Q2: The Things Network and Things Industries have been driving IoT innovation longer than many companies have existed in the space. How do you see your role in IoT?
Enterprise IoT is moving away from a single systems integrator approach to an ecosystem of technology providers that can easily integrate and provide a solution with less custom solution components. Both vendors and users need to build an ecosystem.
What we do is focus on getting from an initial idea to the first product with the Things Network. Things Industries then takes you to a million devices. The zero to one phase is to validate the business case and market and it is required before the next step. We have a pure focus on building private LoRaWAN networks. While the networks may be public, the routing of the data is always private.
Q3: What are the most common questions that customers and partners ask? What do they need help with?
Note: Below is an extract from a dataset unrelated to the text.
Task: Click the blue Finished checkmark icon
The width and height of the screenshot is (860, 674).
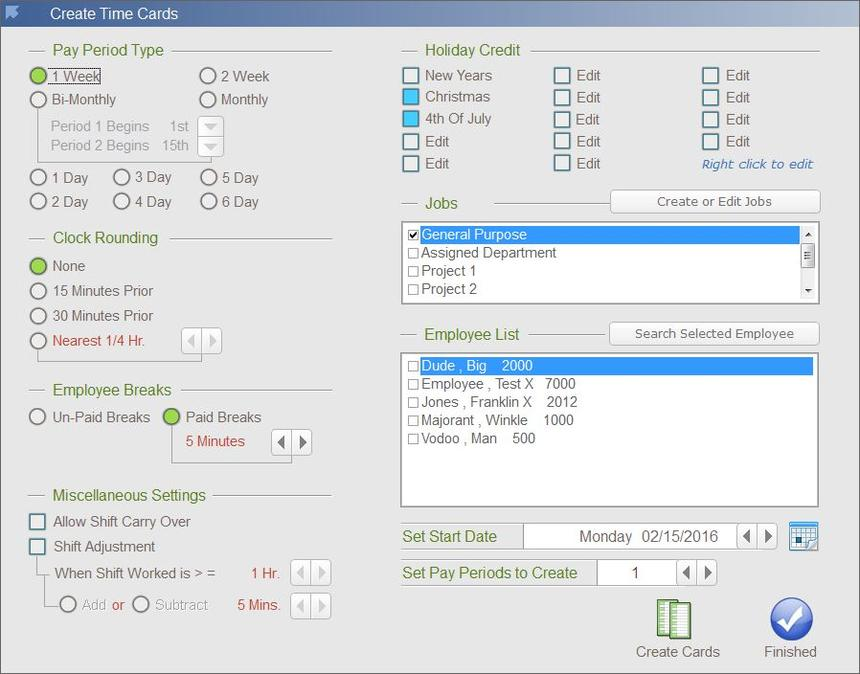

There are two segments. The first group is focused on how to get started. They have been inspired by a specific problem and they need help in how to get started, to experiment and to learn. Once they figure out the basic use case, what they have usually does not scale.
Now the question turns to scale and in keeping operational costs low as part of the project. The tools to provision and deploy 100 devices a day are very different from deploying 1000 a day. If you are not careful, the total cost of ownership will be huge.
Q4: What are the biggest misconceptions that you have seen in the market lately?
Enterprise and industrial companies need end to end solutions but not end to end solution providers. Large Customers want to take IoT technology, integrate it into their existing operations and to broadly use the data across the company. A complete full stack solution is desirable, but it cannot ignore existing company infrastructure. Suppliers need to allow customers to choose which part of the solution stack that they want to use. It is the only way to scale but it takes time. Agnostic, hybrid approaches tend to work the best. For instance, IoT technology is so immature that a customer needs a drag and drop dashboard rather than static one.
Q5: What does the next year look like for the industry? How will NB-IoT impact LoRa activities?
We will see a steady 60% year on year growth in the IoT. LoRa is finding its place in local networks - it is becoming the Wi-Fi of IoT. It is also where we are seeing the majority of our success. NB-IoT is definitely a winner but solving different problems. Around the world, NB-IoT is being treated as critical for large corporate accounts but operators are struggling with go to market. I believe NB-IoT will only scale if operators allow vertical MVNOs to play a major role in solutions and solving customer problems.